Private Duty Nursing

Coverage is provided for the services of a private duty nurse on an outpatient basis only. Nursing services must be rendered by a nurse who does not reside in the patient's home, or who is not a member of the immediate family. To be covered, the physician in charge of the case must certify that the patient's condition requires the requested care, which can only be provided by an RN or LPN. Private duty nursing applies only for care given in the patient's home and not part of the home health care agency's plan of treatment.

Professional Services

Professional services are those services billed by a provider's office rather than by a facility - such as office visits and inpatient hospital visits. Covered professional services are:

  • Office Visits - Visits made by patients to health service providers' offices for diagnosis, treatment, and follow-up.
  • Inpatient Hospital Visit - A visit by a provider for persons admitted to health facilities which provide room and board, for the purpose of observation, care, diagnosis or treatment.
  • Home Visit - Visit made by a provider to a patient's home for diagnosis, treatment and follow-up.

Prosthetics

Coverage is provided for the purchase and fitting of external prosthetic appliances which are used as a replacement or substitute for a missing body part, and are necessary for the alleviation or correction of illness, injury, or congenital defect.
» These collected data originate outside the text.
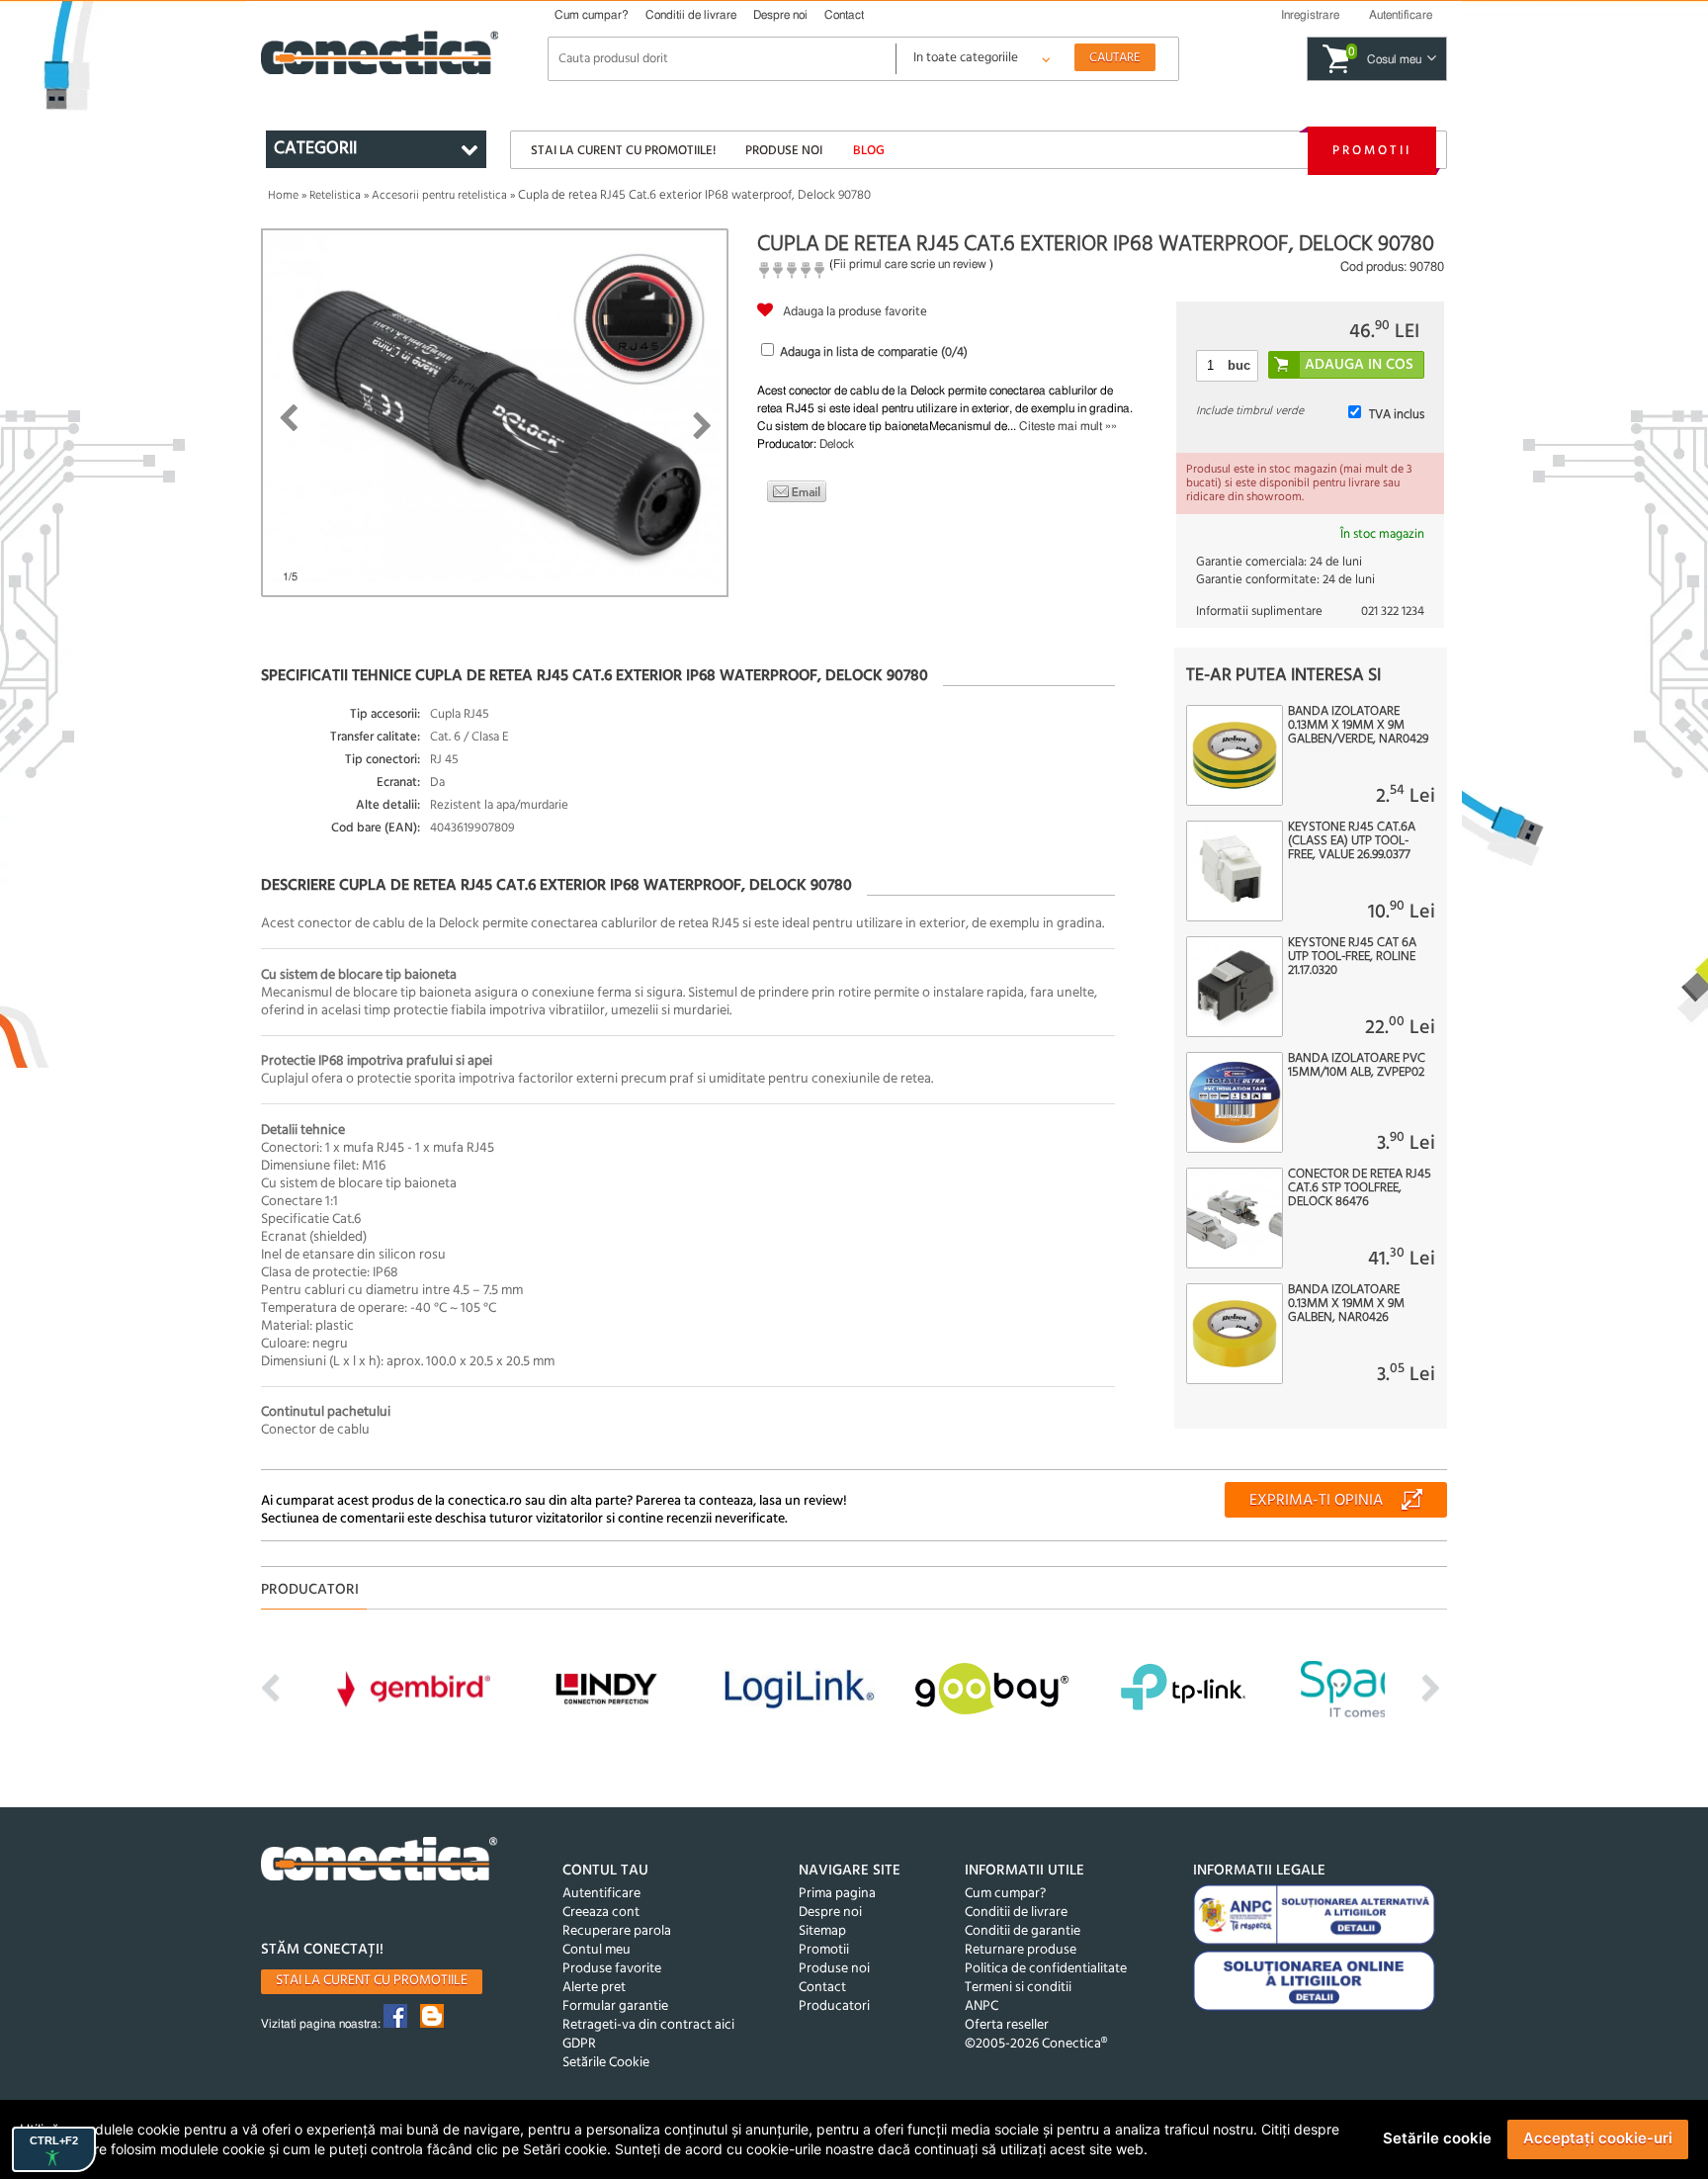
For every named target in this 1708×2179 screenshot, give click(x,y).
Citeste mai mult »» (1068, 426)
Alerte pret (594, 1987)
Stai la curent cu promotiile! (623, 150)
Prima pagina (837, 1893)
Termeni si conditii (1018, 1987)
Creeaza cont (601, 1912)
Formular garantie (615, 2006)
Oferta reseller (1007, 2025)
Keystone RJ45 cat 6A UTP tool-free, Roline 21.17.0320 (1352, 957)
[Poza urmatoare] (702, 426)
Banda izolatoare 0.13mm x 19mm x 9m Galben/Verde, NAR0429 (1358, 725)
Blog (869, 150)
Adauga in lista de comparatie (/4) (874, 352)
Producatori (834, 2006)
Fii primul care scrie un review (909, 264)
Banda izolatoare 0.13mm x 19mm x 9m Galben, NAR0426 (1346, 1304)
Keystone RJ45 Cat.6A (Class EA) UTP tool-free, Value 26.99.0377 (1351, 841)
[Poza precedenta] (288, 418)
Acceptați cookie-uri (1597, 2138)
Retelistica (335, 196)
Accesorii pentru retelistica (439, 196)
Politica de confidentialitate (1046, 1969)
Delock (836, 444)
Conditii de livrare (690, 15)
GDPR (579, 2044)
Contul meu (596, 1950)
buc (1239, 365)
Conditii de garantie (1022, 1931)
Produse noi (783, 150)
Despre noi (780, 15)
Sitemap (822, 1931)
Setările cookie (1437, 2138)
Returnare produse (1020, 1950)
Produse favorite (611, 1969)
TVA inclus (1396, 414)
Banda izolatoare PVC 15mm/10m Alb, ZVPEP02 (1356, 1066)
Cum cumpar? (592, 15)
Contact (844, 15)
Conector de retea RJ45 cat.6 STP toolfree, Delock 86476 (1359, 1188)
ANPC (981, 2006)
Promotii (1371, 150)
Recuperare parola (616, 1931)
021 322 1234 (1392, 611)
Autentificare (601, 1893)
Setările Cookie (605, 2062)
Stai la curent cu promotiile (372, 1980)
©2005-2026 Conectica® (1036, 2044)
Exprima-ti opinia (1316, 1501)
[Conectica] (379, 1861)
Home (283, 196)
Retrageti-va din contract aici (648, 2025)
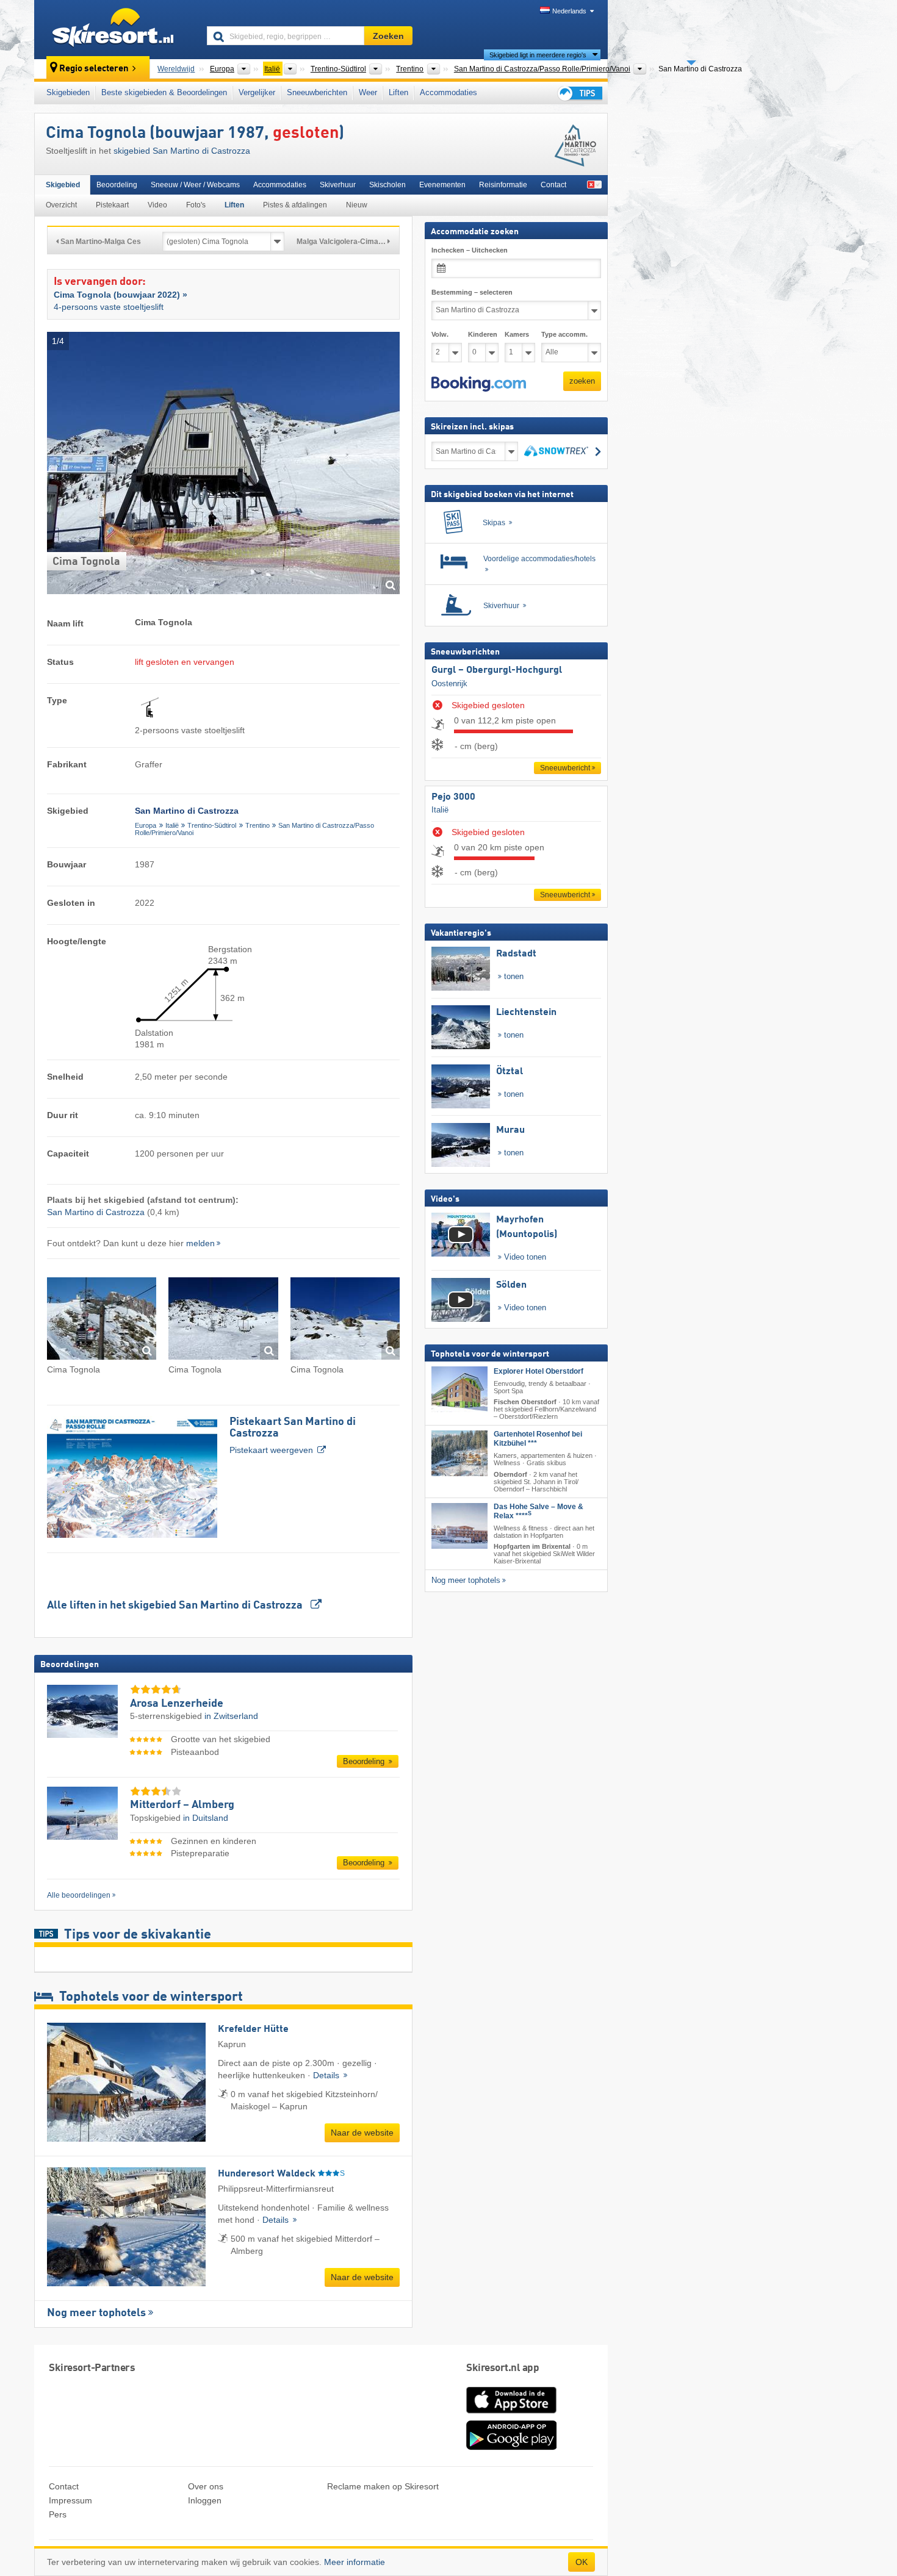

Replacement or repair, as appropriate, of external prosthetic appliances is covered if necessitated by such circumstances as normal anatomical growth, physical changes which render the device ineffective, or excessive wear.

Coverage for internal prosthetic appliances includes the purchase, maintenance, or repair of permanent or temporary internal aids and supports for defective body parts, specifically, intraocular lenses, artificial heart valves, cardiac pacemakers, artificial joints, and other surgical materials such as screw nails, sutures and wire mesh.